SNU faces potential faculty layoffs, budget cuts


Sierra Nevada University’s Prim Library

Brayden Stephenson, Managing Editor

News of potential impending layoffs hit the e-mail inboxes of Sierra Nevada University faculty members April 30, in a letter from SNU president, Dr. Rob Valli. In it, he expressed that the combined financial effects of the Covid-19 pandemic, along with general hardships that have been threatening higher education, require SNU to reconsider eliminating faculty positions.

“For SNU, consolidations will be necessary including reductions in faculty,” he wrote in the all-faculty e-mail. “SNU is not renewing or awarding any faculty agreements at this time. SNU intends to award faculty agreements for the 2021-2022 academic year after the Board of Trustees meeting in June and after next year’s budget is approved. We cannot guarantee your employment past your current active agreement date. No reliance should be made on the above estimated timeline nor should the timeline create an expectation or guarantee of future employment with SNU.”

Due to the nature and timing of the situation Valli did not agree to an interview before publication of this story.

The uncertainty and vagueness expressed within the e-mail has contributed to a level of panic within the faculty. While the logistics of this proposal won’t be worked out until at least the beginning of summer, professors that call SNU home are caught in a sort of employment purgatory.

A professor that wished to remain anonymous expressed their hope that this was simply a legal precaution, and enough incoming students will enroll for the 2021-2022 school year to prevent any extreme cuts.

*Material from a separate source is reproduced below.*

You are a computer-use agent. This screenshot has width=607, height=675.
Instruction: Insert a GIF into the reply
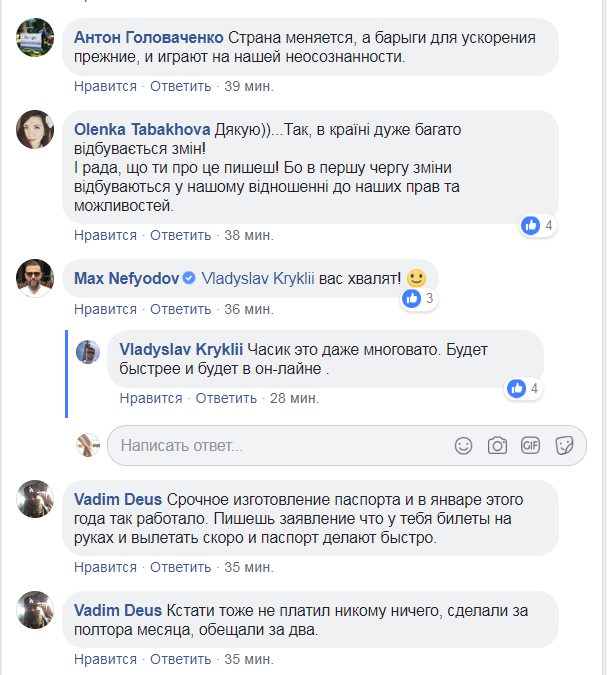tap(531, 445)
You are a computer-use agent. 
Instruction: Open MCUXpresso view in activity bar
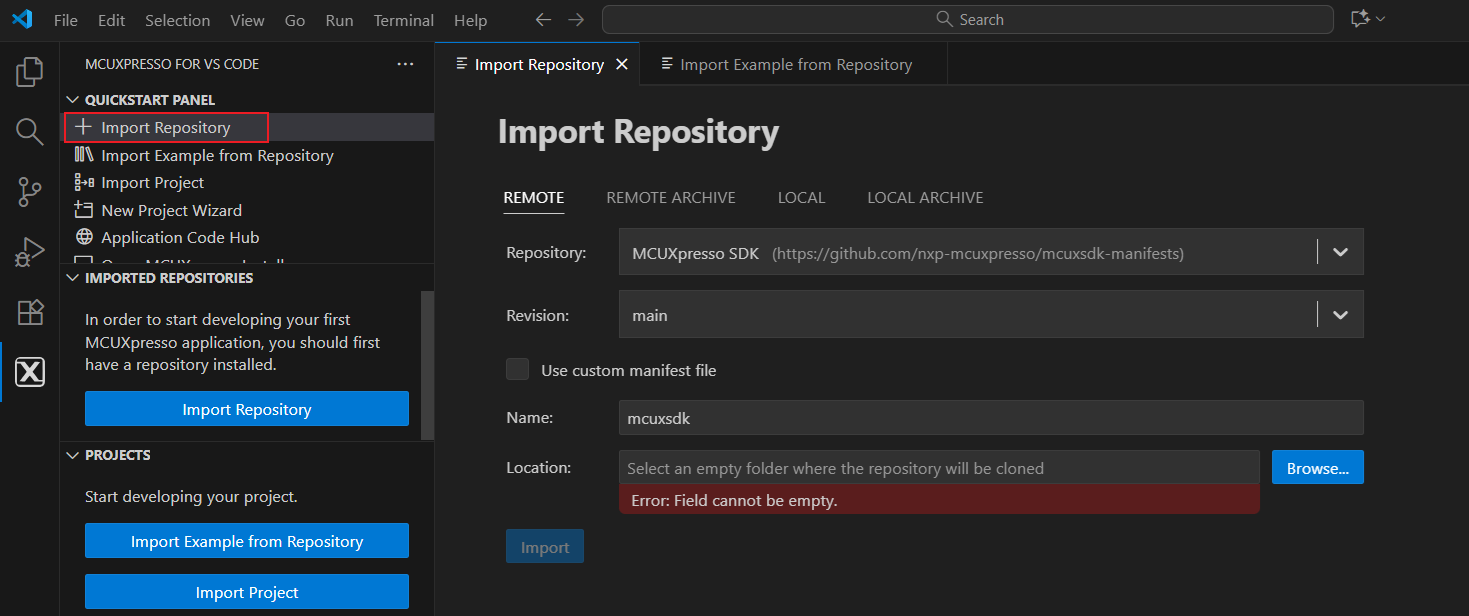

“At least that’s the most positive way to look at it,” they said.

Like many small, private colleges, SNU is highly dependent on tuition revenue to fund its operations.

The faculty member also expressed that now is the time for students on campus to share their love and passion for the programs at SNU. The faculty members and unique programs are what separates the learning experience at SNU from other mainstream colleges across the nation, they said. However, they fear that the alternative education style at SNU won’t be enough to keep the school afloat is an existential threat to the college.

“The time for significant strategic change is here, and we must make substantial adjustments to our operations to move ahead,” Valli wrote in the email.

A trend in declining enrollment has long been a strain on the college’s financial health. Over the last five years, several faculty, administrative and staff positions have been eliminated or organized off the college’s books. Other measures have been employed to reduce operating costs, including on ongoing pay and retirement benefits freeze.